A Polícia Judiciária (PJ) e o Ministério Público acreditam que o homicídio de Rafael Lopes, de 19 anos, foi decidido na véspera, a partir do bairro do casal da Mira, na Amadora, e pensado ao pormenor. Daí, os quatro suspeitos avançaram para Lisboa, na zona das Laranjeiras, com uma faca de cozinha - arma alegadamente usada por Leonardo, um dos suspeitos, para desferir dois golpes fatais que atingiram a vítima na zona torácica.

Entretanto, todos os quatro suspeitos foram detidos, aguardando agora julgamento para lhes serem aplicadas as medidas de coação.

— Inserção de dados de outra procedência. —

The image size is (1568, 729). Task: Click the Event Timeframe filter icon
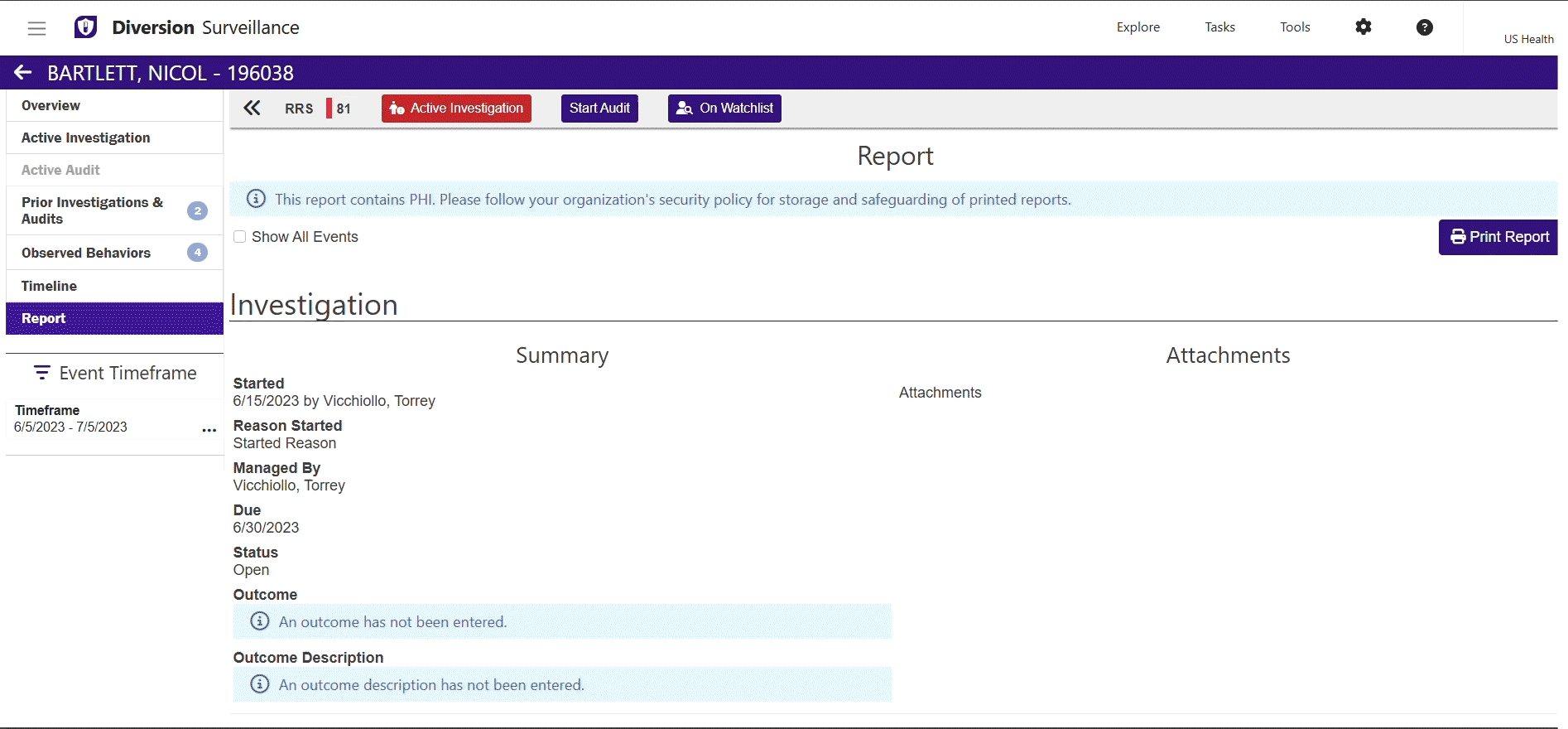[41, 373]
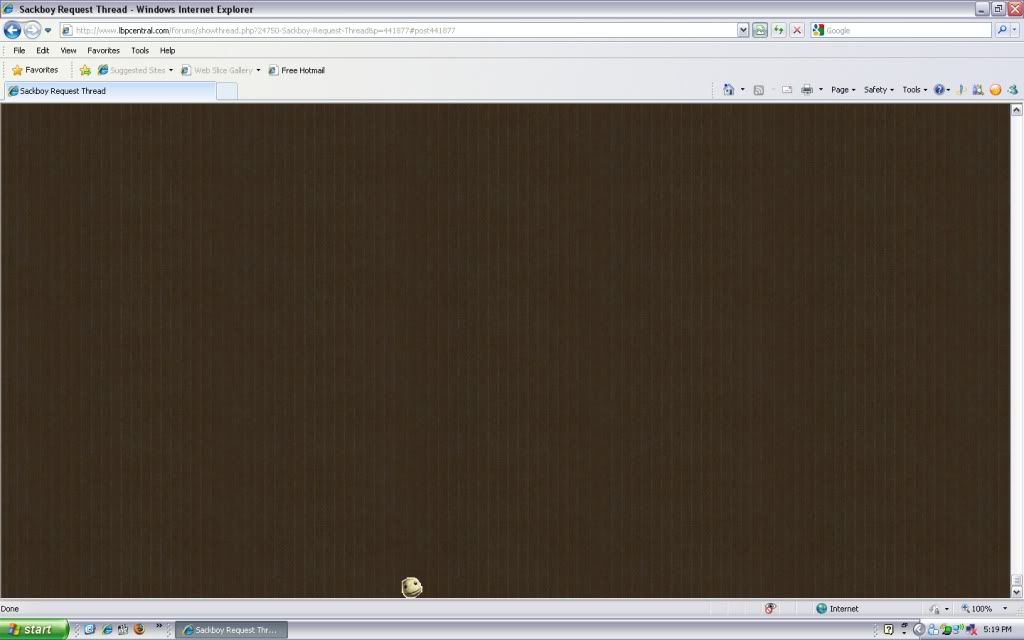
Task: Open the Favorites menu in menu bar
Action: coord(103,50)
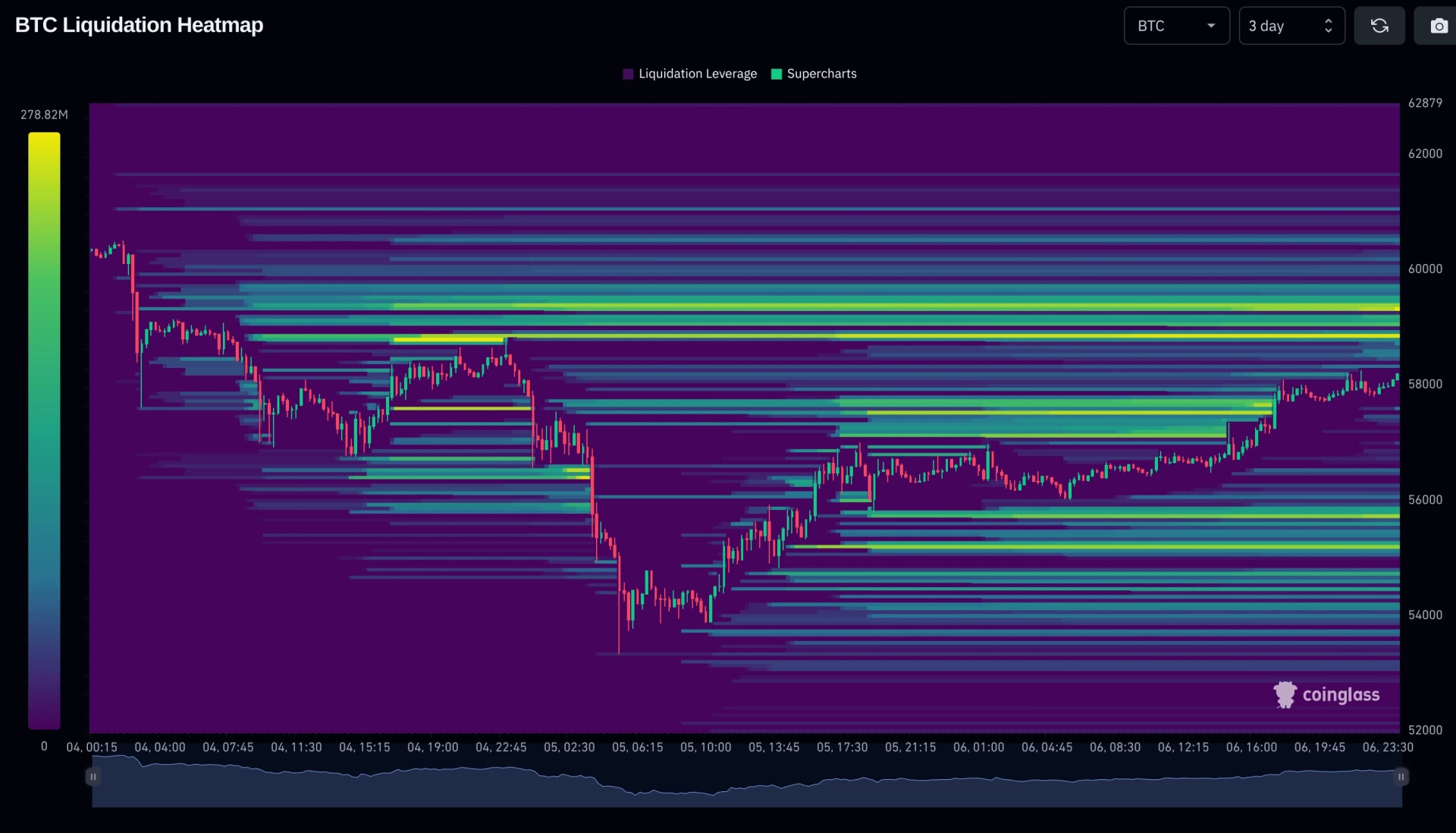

Rafael, que vivia no bairro da Cova da Moura, também na Amadora, tinha rivalidades com os suspeitos - consideradas pela investigação como motivos fúteis. Frequentava uma escola nas Laranjeiras - e os suspeitos decidiram emboscá-lo, ontem a seguir ao almoço, à entrada da estação de metro. Cobriram as duas entradas, dois a dois, e mal apanharam a vítima esta foi atingida, na sequência de uma curta discussão, tendo cambaleado até à plataforma do metro, onde acabou por cair e morrer. 

Nessa altura, os suspeitos seguiram-no, abriram-lhe a mochila e roubaram do interior o telemóvel da vítima. Dois dos suspeitos devem responder por homicídio e roubo e dois apenas por roubo.

De resto, as autoridades revelaram esta quinta-feira que o homicídio terá sido potenciado por conflitos nas redes sociais.